__WHAT TO DO__. Switch each "menuitem" in the rows below to "link" and write all the rows out again with nothing else changed.

__EXTRACTED MATERIAL__.

....................

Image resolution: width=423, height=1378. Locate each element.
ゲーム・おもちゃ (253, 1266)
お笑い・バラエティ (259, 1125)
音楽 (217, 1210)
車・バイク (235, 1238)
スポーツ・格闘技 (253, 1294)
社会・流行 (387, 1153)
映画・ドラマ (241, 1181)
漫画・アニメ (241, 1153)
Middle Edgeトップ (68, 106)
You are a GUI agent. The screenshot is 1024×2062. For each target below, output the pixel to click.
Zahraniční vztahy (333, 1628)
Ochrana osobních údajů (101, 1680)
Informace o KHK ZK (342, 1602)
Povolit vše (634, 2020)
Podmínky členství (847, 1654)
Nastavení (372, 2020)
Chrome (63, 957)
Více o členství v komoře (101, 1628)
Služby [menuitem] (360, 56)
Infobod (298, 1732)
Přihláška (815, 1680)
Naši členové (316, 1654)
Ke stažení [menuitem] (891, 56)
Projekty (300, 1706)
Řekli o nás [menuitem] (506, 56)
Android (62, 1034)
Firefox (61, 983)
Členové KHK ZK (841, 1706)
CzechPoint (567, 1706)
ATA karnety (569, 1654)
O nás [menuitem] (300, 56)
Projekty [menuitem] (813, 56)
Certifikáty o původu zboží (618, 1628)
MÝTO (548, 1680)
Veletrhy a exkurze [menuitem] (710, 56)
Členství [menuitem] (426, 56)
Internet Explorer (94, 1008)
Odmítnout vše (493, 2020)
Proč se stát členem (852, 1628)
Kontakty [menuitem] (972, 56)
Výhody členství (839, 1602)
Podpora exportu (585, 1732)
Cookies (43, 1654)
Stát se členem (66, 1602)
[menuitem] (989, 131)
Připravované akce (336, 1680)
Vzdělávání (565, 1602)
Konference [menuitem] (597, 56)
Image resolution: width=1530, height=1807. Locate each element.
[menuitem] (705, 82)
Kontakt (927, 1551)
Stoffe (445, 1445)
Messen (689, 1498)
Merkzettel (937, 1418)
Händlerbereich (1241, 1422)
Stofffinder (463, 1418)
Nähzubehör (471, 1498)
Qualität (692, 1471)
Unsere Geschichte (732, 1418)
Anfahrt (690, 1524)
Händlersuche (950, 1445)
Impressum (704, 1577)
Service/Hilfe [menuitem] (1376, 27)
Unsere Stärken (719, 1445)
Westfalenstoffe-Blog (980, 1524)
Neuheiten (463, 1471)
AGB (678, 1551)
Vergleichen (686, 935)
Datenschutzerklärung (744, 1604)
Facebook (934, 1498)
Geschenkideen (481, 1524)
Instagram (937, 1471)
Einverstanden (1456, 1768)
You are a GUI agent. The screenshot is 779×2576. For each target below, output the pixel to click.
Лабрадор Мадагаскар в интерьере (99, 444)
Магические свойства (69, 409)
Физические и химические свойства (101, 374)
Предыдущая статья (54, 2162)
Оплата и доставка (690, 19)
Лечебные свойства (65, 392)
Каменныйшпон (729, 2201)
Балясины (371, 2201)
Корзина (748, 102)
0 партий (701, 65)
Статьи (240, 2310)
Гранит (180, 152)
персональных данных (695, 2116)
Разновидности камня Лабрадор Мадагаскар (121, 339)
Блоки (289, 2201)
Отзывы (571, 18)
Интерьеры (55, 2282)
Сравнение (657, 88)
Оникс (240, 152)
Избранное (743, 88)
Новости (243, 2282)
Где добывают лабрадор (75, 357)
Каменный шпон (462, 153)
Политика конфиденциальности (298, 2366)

....................

__RESPONSE BELOW__.
Image resolution: width=423, height=1378. Locate each element.
ゲーム・おもちゃ (253, 1266)
お笑い・バラエティ (259, 1125)
音楽 (217, 1210)
車・バイク (235, 1238)
スポーツ・格闘技 (253, 1294)
社会・流行 (387, 1153)
映画・ドラマ (241, 1181)
漫画・アニメ (241, 1153)
Middle Edgeトップ (68, 106)
You are a GUI agent. The screenshot is 1024×2062. For each target below, output the pixel to click.
Zahraniční vztahy (333, 1628)
Ochrana osobních údajů (101, 1680)
Informace o KHK ZK (342, 1602)
Povolit vše (634, 2020)
Podmínky členství (847, 1654)
Nastavení (372, 2020)
Chrome (63, 957)
Více o členství v komoře (101, 1628)
Služby [link] (360, 56)
Infobod (298, 1732)
Přihláška (815, 1680)
Naši členové (316, 1654)
Ke stažení [link] (891, 56)
Projekty (300, 1706)
Řekli o nás [link] (506, 56)
Android (62, 1034)
Firefox (61, 983)
Členové KHK ZK (841, 1706)
CzechPoint (567, 1706)
ATA karnety (569, 1654)
O nás [link] (300, 56)
Projekty [link] (813, 56)
Certifikáty o původu zboží (618, 1628)
MÝTO (548, 1680)
Veletrhy a exkurze [link] (710, 56)
Členství [link] (426, 56)
Internet Explorer (94, 1008)
Odmítnout vše (493, 2020)
Proč se stát členem (852, 1628)
Kontakty [link] (972, 56)
Výhody členství (839, 1602)
Podpora exportu (585, 1732)
Cookies (43, 1654)
Stát se členem (66, 1602)
[link] (989, 131)
Připravované akce (336, 1680)
Vzdělávání (565, 1602)
Konference [link] (597, 56)
Image resolution: width=1530, height=1807. Locate each element.
[link] (705, 82)
Kontakt (927, 1551)
Stoffe (445, 1445)
Messen (689, 1498)
Merkzettel (937, 1418)
Händlerbereich (1241, 1422)
Stofffinder (463, 1418)
Nähzubehör (471, 1498)
Qualität (692, 1471)
Unsere Geschichte (732, 1418)
Anfahrt (690, 1524)
Händlersuche (950, 1445)
Impressum (704, 1577)
Service/Hilfe [link] (1376, 27)
Unsere Stärken (719, 1445)
Westfalenstoffe-Blog (980, 1524)
Neuheiten (463, 1471)
AGB (678, 1551)
Vergleichen (686, 935)
Datenschutzerklärung (744, 1604)
Facebook (934, 1498)
Geschenkideen (481, 1524)
Instagram (937, 1471)
Einverstanden (1456, 1768)
You are a GUI agent. The screenshot is 779×2576. For each target below, output the pixel to click.
Лабрадор Мадагаскар в интерьере (99, 444)
Магические свойства (69, 409)
Физические и химические свойства (101, 374)
Предыдущая статья (54, 2162)
Оплата и доставка (690, 19)
Лечебные свойства (65, 392)
Каменныйшпон (729, 2201)
Балясины (371, 2201)
Корзина (748, 102)
0 партий (701, 65)
Статьи (240, 2310)
Гранит (180, 152)
персональных данных (695, 2116)
Разновидности камня Лабрадор Мадагаскар (121, 339)
Блоки (289, 2201)
Отзывы (571, 18)
Интерьеры (55, 2282)
Сравнение (657, 88)
Оникс (240, 152)
Избранное (743, 88)
Новости (243, 2282)
Где добывают лабрадор (75, 357)
Каменный шпон (462, 153)
Политика конфиденциальности (298, 2366)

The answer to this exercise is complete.